Even as the first wave of the pandemic still roils, fears are rising of a second crush of COVID-19 infections. But because the novel coronavirus is, well, novel, no one can yet say if that will happen. One thing is certain, though, another viral wave is coming: flu season.
Influenza season occurs during the cold half of the year in each hemisphere. In the United States, that’s generally October to May, with peak activity December through February. After early hopes that the novel coronavirus might burn itself out in the summer heat, SARS-CoV-2 now appears more likely to be a year-round phenomenon.
“Many factors influence the prevalence of viruses,” said Pascal Gagneux, professor of pathology and evolutionary biologist at University of California San Diego School of Medicine. “These range from the behaviors of their human hosts and the vectors that transmit them to environmental conditions and their own adaptations.

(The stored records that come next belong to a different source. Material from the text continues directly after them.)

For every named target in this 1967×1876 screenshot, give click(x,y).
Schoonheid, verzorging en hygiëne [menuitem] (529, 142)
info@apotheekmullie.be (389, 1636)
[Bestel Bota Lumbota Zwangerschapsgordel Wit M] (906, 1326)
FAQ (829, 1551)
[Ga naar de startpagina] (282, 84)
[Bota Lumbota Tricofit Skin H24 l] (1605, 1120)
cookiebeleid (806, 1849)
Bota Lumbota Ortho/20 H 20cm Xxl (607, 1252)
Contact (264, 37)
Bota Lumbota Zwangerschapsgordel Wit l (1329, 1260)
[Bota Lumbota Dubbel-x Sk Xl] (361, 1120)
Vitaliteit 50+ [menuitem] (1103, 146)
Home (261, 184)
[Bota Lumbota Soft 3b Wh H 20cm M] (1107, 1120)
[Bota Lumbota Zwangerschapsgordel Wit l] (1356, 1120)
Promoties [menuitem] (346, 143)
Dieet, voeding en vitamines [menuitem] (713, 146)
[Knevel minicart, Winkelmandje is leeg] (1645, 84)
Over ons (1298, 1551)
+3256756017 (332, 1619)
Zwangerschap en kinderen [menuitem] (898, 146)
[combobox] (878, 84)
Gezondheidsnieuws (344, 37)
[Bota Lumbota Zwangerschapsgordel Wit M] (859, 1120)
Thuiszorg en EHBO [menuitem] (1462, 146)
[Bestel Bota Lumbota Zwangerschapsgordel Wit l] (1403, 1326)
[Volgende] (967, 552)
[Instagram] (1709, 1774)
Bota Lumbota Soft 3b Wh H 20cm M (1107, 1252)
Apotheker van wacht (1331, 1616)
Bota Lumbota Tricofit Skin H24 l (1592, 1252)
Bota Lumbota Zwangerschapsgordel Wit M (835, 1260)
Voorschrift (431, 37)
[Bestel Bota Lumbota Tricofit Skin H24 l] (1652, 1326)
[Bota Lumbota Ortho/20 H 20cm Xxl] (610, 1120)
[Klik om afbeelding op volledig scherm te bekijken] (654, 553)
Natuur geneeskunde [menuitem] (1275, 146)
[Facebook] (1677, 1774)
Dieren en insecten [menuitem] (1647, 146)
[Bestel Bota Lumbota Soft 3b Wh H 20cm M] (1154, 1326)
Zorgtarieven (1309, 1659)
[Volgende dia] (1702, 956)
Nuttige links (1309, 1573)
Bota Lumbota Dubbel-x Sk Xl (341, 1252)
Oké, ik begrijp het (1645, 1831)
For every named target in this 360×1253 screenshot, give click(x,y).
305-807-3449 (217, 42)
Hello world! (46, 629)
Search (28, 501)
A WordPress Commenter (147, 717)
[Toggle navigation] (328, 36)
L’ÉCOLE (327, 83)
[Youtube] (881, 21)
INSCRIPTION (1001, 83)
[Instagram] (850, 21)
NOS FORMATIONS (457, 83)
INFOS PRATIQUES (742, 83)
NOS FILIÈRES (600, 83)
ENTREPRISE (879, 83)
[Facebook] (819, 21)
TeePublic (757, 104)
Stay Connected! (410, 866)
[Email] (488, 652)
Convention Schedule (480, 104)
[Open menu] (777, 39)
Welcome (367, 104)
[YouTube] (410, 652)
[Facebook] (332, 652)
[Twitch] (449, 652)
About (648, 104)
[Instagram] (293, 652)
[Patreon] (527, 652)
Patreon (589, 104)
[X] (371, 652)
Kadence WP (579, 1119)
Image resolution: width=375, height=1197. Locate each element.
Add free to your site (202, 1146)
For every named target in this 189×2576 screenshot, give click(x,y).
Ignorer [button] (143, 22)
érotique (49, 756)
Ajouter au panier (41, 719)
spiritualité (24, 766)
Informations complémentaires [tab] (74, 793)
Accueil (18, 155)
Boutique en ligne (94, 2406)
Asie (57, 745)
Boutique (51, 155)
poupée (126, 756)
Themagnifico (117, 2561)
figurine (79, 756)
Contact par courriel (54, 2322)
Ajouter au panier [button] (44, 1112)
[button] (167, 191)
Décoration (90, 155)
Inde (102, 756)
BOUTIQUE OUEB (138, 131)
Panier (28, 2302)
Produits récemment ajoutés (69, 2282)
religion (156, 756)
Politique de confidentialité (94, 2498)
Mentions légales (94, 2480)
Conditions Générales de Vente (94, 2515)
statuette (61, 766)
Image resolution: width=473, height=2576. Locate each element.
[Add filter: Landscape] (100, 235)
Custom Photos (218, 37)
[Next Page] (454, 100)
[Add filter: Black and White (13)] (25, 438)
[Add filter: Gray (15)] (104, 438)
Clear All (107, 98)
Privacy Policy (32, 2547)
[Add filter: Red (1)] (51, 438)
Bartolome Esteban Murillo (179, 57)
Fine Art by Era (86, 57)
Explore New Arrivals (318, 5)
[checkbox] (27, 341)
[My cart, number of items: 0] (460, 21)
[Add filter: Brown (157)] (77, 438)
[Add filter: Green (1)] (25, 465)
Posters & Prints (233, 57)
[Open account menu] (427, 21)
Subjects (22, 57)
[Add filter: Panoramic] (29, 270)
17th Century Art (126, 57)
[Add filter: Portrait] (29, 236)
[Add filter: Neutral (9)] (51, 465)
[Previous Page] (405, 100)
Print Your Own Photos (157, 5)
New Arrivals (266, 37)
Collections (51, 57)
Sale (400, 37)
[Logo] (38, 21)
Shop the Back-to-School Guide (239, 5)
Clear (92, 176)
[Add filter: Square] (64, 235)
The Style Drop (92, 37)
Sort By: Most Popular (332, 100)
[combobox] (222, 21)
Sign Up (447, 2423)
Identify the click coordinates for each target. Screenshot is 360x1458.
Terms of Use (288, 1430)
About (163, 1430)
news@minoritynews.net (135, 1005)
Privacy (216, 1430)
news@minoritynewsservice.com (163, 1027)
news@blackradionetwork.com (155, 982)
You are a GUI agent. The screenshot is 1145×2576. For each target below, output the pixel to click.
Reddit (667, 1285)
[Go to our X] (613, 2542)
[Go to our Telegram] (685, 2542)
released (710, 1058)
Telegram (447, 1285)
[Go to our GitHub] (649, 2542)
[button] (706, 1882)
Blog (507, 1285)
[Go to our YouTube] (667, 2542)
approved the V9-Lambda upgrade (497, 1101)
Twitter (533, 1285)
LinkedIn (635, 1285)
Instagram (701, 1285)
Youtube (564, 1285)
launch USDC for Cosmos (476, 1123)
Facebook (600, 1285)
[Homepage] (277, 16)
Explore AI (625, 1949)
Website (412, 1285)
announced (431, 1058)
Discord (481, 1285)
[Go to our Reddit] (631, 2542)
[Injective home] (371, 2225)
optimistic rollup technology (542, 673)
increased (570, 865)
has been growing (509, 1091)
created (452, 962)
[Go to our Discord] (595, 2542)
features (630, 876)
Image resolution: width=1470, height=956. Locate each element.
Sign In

“Coronaviruses have a genome almost three times as big as influenza A viruses so that gives them a larger and more complex bag of tricks to manipulate their hosts and evade their protective immune response. My guess at the moment is that SARS-CoV-2 will continue to remain a significant public health threat until there is an effective vaccine and some degree of herd immunity.”
If humans face the prospect of living with the dual threats of COVID-19 and influenza for at least part of every year, there are things to know and things to do to reduce risk of infection or, possibly, co-infection (a simultaneous infection of COVID-19 and the flu). Most immediately, that means getting this year’s flu vaccination.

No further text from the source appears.